[WIP] Ecosystem registry infrastructure #68

dwhswenson · 2023-12-05T22:21:02Z

This PR will add in the registry page for tools in the OpenFE ecosystem. The main idea is that we want a centralized listing of plugins/packages in the OpenFE ecosystem, so that we can help users find contributions (both external and internal).

Users would browse the ecosystem page, and find the tool they want. In addition to a short summary on a collective ecosystem page, each tool will have its own full page, containing a box with details and a free-form documentation. Contributors can add their tool to the ecosystem page by adding a simple document (Markdown with YAML front matter) to this repository via pull request.

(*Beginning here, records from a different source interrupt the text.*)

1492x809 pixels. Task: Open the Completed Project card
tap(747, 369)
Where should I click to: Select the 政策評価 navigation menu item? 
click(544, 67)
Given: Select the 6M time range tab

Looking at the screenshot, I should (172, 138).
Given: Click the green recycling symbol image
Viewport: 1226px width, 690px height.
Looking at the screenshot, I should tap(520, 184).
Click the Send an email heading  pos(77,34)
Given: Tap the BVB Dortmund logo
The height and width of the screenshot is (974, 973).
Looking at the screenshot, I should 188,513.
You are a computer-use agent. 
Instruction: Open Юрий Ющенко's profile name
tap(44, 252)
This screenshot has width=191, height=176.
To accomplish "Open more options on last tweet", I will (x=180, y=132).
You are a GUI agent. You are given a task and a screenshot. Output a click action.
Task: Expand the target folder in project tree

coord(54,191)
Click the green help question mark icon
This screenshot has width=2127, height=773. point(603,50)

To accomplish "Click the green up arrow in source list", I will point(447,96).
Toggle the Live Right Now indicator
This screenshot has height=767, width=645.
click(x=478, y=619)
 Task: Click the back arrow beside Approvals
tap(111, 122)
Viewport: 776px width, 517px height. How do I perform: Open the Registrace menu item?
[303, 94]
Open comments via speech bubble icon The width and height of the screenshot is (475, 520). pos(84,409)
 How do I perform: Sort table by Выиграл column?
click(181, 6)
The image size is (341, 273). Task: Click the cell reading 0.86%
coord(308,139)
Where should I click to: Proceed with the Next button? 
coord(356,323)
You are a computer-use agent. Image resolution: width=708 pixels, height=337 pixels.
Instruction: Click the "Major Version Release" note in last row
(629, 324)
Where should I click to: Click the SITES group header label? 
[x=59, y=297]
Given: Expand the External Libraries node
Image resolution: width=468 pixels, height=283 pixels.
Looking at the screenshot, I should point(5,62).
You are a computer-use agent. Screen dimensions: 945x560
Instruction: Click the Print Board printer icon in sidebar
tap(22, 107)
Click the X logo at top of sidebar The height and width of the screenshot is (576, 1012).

Screenshots of initial versions of each (first at 1920x1080, then at 414x736 (iPhone 8+), all generated with Safari's responsive design mode):

Inspiration largely taken from PyPI, MDAKits, and the E-CAM software library. Target for this PR is a basic ecosystem setup, with a set of fields to include in the YAML front matter.

Questions to resolve (feedback desired):

Are pages per-package or per-plugin? Example: LOMAP contains plugins for both an atom mapper and a network planner. Do we add a page for each (current implementation) or just a single page for all things LOMAP? A page for each is more work for a contributor, but (IMO) a better experience for a website visitor (at least, with straightforward implementation), which is why I've started with that approach.
What fields do we want to include in the YAML front matter? I've added a few obvious ones, but there's definitely room for discussion on what should be required vs. optional.
How do we want to handle authors? I don't see a perfect solution here. It would be great be able to have a page for each author, showing all their contributions, but that needs some kind of author registration (or else it is very error prone). For now, contributor name is just a string, and we don't have a way to group by contributor.
Do we want to enable some kind of ordering? For example, we might want all tools maintained by OpenFE to come first.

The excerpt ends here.